■ **POLECENIE 1**: Przetłumacz na angielski następujące zdanie z zamieszczonego poniżej fragmentu o zabezpieczeniach Windows XP: „Na podstawie nowych danych telemetrycznych porównano zabezpieczenia nowoczesnych systemów operacyjnych, takich jak Windows 8, ze starszymi, takimi jak Windows XP.”

■ **FRAGMENT TEKSTU**:
----------------

Co więcej, najnowszy „Security Intelligence Report” w dużej mierze poświęcono konsekwencjom korzystania z Windows XP po 8 kwietnia 2014 r., kiedy zakończy się wsparcie i dostęp do aktualizacji zabezpieczeń tego systemu. Na podstawie nowych danych telemetrycznych porównano zabezpieczenia nowoczesnych systemów operacyjnych, takich jak Windows 8, ze starszymi, takimi jak Windows XP. Według StatCounter, starsze systemy składają się na około 22% systemów operacyjnych używanych na całym świecie i na 28% w Polsce (dane za okres październik 2012 – październik 2013 dla Windows XP). Z raportu wynika, że w pierwszej połowie 2013 r. niemal 17% komputerów z aktualnymi produktami firmy Microsoft, chroniącymi przed zagrożeniami w czasie rzeczywistym, miało kontakt ze szkodliwym oprogramowaniem. Chociaż użytkownicy systemu Windows 8 mieli kontakt z podobną ilością szkodliwego programowania, co użytkownicy Windows XP, ci ostatni byli sześciokrotnie bardziej narażeni na infekcję systemu wskutek tych zagrożeń.

----------------

■ **REKORDY**:
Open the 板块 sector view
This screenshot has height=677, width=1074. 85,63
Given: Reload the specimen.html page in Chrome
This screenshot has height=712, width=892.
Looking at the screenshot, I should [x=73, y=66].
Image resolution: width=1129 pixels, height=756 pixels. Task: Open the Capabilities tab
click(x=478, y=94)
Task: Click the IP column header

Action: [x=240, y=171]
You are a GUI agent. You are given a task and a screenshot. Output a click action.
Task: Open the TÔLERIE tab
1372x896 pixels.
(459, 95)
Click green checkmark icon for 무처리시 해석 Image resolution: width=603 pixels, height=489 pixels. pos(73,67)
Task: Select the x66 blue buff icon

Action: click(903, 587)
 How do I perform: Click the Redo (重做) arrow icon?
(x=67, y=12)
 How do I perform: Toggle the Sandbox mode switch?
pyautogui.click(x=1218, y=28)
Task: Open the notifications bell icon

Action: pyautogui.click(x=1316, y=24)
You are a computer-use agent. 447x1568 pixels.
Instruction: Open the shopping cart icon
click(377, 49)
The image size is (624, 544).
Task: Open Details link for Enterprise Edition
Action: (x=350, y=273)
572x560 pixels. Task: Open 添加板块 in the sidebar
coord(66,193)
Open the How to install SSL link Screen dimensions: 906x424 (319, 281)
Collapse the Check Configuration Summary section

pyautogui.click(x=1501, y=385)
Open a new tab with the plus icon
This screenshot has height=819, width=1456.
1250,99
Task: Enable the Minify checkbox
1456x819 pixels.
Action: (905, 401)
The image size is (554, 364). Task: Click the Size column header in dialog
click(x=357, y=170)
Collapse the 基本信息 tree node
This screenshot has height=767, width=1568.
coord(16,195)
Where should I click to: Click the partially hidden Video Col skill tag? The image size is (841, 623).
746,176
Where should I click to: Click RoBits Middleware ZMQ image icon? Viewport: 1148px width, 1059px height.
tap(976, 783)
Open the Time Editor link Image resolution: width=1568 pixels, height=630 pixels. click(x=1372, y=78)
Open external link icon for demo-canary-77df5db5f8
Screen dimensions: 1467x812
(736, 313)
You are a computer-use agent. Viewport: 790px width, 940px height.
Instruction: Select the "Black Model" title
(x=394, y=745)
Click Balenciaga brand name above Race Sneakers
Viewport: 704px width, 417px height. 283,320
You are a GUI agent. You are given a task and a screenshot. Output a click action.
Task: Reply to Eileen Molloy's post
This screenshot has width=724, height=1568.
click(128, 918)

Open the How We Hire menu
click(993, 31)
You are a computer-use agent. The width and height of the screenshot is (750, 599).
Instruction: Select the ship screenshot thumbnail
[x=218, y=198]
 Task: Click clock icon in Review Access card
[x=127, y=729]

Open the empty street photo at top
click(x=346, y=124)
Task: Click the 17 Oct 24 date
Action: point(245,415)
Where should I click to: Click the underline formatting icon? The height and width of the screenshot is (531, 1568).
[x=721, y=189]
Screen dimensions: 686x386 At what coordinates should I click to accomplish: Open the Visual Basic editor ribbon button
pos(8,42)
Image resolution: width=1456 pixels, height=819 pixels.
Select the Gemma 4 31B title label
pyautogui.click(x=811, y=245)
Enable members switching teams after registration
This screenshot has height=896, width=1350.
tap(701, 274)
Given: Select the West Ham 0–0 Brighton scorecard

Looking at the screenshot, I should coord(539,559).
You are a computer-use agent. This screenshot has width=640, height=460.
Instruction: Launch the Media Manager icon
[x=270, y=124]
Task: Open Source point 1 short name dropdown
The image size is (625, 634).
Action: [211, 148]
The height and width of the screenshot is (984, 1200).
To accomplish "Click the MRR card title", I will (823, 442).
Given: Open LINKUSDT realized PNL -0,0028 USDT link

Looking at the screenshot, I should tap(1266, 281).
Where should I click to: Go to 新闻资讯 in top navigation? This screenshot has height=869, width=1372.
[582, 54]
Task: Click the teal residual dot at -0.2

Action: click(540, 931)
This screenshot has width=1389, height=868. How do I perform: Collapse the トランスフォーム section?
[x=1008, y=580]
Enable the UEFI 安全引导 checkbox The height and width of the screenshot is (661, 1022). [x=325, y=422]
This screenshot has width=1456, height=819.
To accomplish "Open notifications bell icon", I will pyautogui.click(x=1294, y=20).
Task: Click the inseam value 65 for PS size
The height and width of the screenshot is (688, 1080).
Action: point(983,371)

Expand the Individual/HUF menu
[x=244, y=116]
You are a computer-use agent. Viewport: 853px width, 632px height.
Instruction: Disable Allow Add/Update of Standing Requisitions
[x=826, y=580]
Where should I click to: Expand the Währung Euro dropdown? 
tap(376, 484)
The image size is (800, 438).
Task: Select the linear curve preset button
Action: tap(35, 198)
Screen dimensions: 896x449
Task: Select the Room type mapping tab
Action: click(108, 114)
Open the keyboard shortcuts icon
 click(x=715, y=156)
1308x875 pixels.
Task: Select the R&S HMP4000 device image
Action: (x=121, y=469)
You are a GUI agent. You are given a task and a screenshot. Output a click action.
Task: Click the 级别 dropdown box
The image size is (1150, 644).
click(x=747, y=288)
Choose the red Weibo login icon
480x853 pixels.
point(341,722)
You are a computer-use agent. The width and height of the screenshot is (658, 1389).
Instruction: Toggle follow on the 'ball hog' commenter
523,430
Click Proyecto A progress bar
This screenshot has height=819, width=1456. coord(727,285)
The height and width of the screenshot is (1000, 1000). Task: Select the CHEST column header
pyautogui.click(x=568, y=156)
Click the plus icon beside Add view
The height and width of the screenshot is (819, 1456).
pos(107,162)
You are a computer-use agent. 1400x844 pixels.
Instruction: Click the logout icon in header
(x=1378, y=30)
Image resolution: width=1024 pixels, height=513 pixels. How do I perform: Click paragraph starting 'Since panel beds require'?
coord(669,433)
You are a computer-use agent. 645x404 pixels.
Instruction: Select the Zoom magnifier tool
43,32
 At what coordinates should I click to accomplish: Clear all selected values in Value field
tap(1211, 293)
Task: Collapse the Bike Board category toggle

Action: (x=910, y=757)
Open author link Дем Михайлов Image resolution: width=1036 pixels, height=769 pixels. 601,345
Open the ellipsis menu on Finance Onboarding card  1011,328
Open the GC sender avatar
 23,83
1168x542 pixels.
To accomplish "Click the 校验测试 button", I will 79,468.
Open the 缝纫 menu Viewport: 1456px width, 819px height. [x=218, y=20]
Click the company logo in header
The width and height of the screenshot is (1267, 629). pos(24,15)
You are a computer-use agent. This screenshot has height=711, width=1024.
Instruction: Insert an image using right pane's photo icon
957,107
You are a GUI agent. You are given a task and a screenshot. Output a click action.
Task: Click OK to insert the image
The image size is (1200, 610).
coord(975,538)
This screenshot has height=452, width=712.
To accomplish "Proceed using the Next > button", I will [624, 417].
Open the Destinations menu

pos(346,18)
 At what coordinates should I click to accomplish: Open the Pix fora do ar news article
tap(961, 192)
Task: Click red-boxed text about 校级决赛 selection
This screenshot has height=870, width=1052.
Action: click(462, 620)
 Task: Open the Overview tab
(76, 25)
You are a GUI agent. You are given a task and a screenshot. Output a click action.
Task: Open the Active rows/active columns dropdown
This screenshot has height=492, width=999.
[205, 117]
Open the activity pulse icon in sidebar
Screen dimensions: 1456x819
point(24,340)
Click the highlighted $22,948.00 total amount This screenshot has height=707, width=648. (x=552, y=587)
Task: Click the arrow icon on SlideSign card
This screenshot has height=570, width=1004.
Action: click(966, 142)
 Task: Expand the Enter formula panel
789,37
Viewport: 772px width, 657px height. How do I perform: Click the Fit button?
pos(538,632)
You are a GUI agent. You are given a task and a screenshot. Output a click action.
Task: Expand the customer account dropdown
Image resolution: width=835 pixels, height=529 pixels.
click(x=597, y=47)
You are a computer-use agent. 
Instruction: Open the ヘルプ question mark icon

----------------

■ **POLECENIE 2**: Wypisz wszystkie wiersze rekordów, w których występuje słowo „Instruction”.

■ **ODPOWIEDŹ KOŃCOWA 1**: Based on new telemetry data, the security of modern operating systems such as Windows 8 was compared with that of older ones such as Windows XP.

■ **ODPOWIEDŹ KOŃCOWA 2**:
Instruction: Open the shopping cart icon
Instruction: Select the "Black Model" title
Instruction: Select the ship screenshot thumbnail
Instruction: Launch the Media Manager icon
Instruction: Disable Allow Add/Update of Standing Requisitions
Instruction: Toggle follow on the 'ball hog' commenter
Instruction: Click the logout icon in header
Instruction: Select the Zoom magnifier tool
Instruction: Insert an image using right pane's photo icon
Instruction: Open the ヘルプ question mark icon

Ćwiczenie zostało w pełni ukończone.